C’est Noël dans notre monde

 

En ces temps troublés où nombreux sont ceux qui se sentent exclus, méprisés,

abandonnés, je crois qu’avec la grâce que nous avons de nous savoir être aimés, nous

avons une parole à porter et un rôle primordial à jouer pour apaiser ces tensions.

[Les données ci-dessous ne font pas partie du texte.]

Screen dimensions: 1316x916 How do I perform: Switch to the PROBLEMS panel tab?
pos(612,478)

C’est en ce sens que la Conférence des Evêques de France a lancé, la semaine dernière

par voie de presse, un « Appel aux catholiques de France et à nos concitoyens ». Nos

évêques qui écrivaient il y a 2 ans : « il faudrait être sourds ou aveugles pour ne pas

nous rendre compte de la lassitude, des frustrations, parfois des peurs et même de la

colère, intensifiées par les attentats et les agressions, qui habitent une part importante

des habitants de notre pays, et qui expriment ainsi des attentes et de profonds désirs

de changements. Il faudrait être indifférents et insensibles pour ne pas être touchés

par les situations de précarité et d’exclusion que vivent beaucoup sur le territoire

national ».

 

Ouvrons nos cœurs à la naissance du Christ et entrons dans son espérance pour le

monde. Soyons avec sa lumière dans l’attention aux autres, portons la autour de nous.

Nos paroisses sont par nature et par vocation la « maison de famille fraternelle et

accueillante »pour tous et la « famille de Dieu, fraternité qui n’a qu’une âme ».

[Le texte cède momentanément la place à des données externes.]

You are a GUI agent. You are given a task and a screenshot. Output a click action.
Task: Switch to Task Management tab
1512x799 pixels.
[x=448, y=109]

À ce moment de notre histoire, nous pouvons le montrer et apporter notre contribution

pour aider notre société tout entière à surmonter la crise qu’elle traverse. Sans se

substituer aux politiques, l’Église offre un espace pour faire grandir la fraternité.

Chacun et chacune d’entre nous a la possibilité, voire la responsabilité, d’agir à son

niveau. Ainsi, je vous propose 2 réunions : « Crise sociale : débattre et proposer ! »

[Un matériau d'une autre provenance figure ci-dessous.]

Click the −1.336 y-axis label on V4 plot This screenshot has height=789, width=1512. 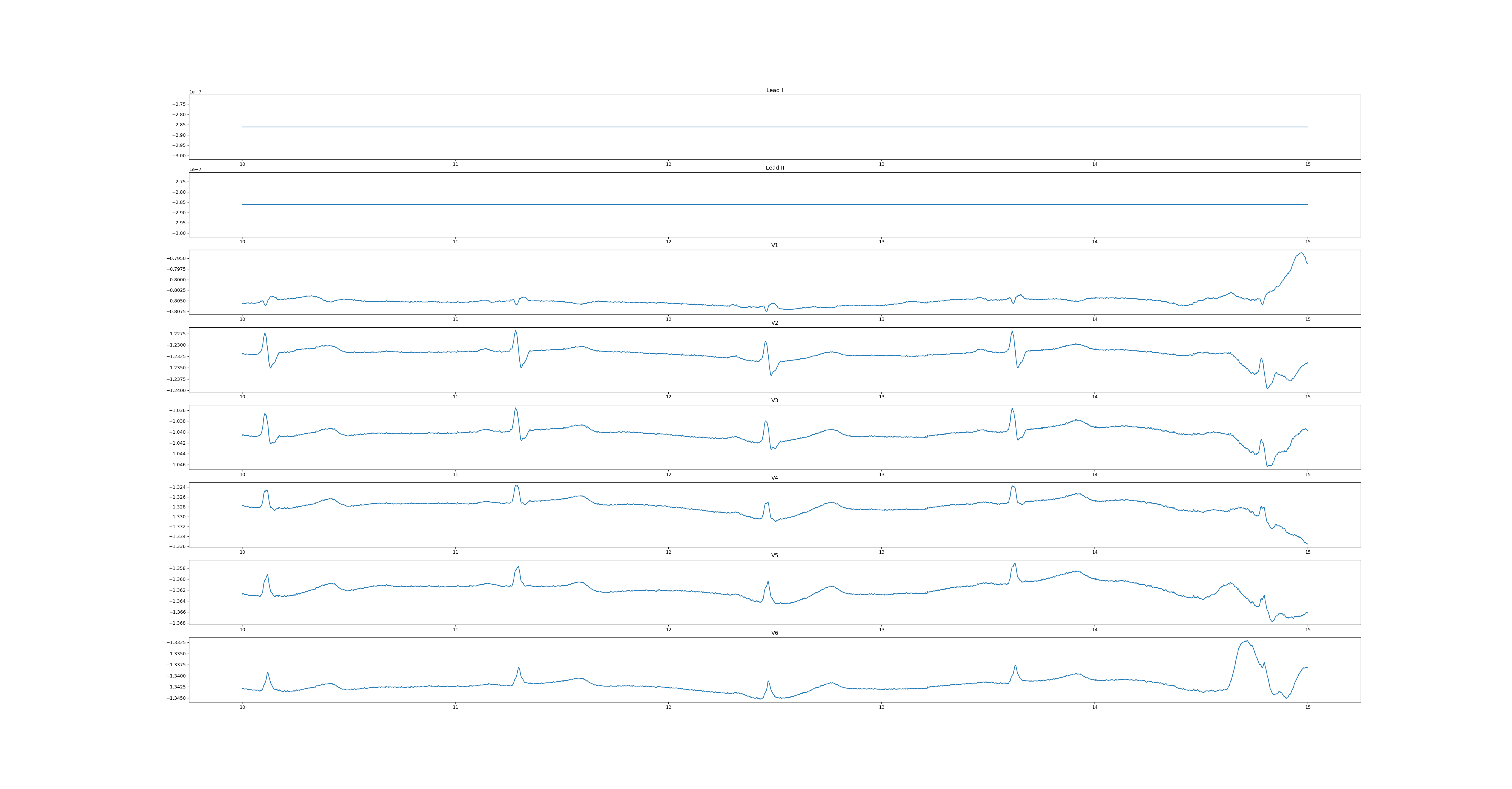coord(178,547)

mardi 8 janvier dans les salles paroissiales de Saint François de Sales et

Vendredi 11 janvier à Sainte Magdeleine, 20h30.

 

2 réunions pour partager nos sentiments et nos réponses à ces questions que nous

posent nos évêques et les services caritatifs de notre Église :

 

Quelles sont selon vous, en essayant de les hiérarchiser, les causes principales

du malaise actuel et des formes violentes qu’il a prises ? Qu’est-ce qui pourrait

permettre aux citoyens dans notre démocratie de se sentir davantage partie

prenante des décisions politiques ? Quels sont les lieux ou les corps intermédiaires

qui favoriseraient cette participation ? Quel « bien commun » recherché ensemble

pourrait fédérer nos concitoyens et les tourner vers l’avenir ? Quelles raisons

d’espérer souhaitez-vous transmettre à vos enfants et petits-enfants ? Quelles

propositions clés locales et nationales souhaitons-nous mettre en avant pour avancer

vers une société juste, durable et fraternelle, où chacun puisse vivre dignement ?

 

Je vous souhaite, à tous et à toutes vos familles, de passer d’excellentes fêtes de fin

d’année et de vous ressourcer pour aborder 2019 plein d’enthousiasme à faire partager.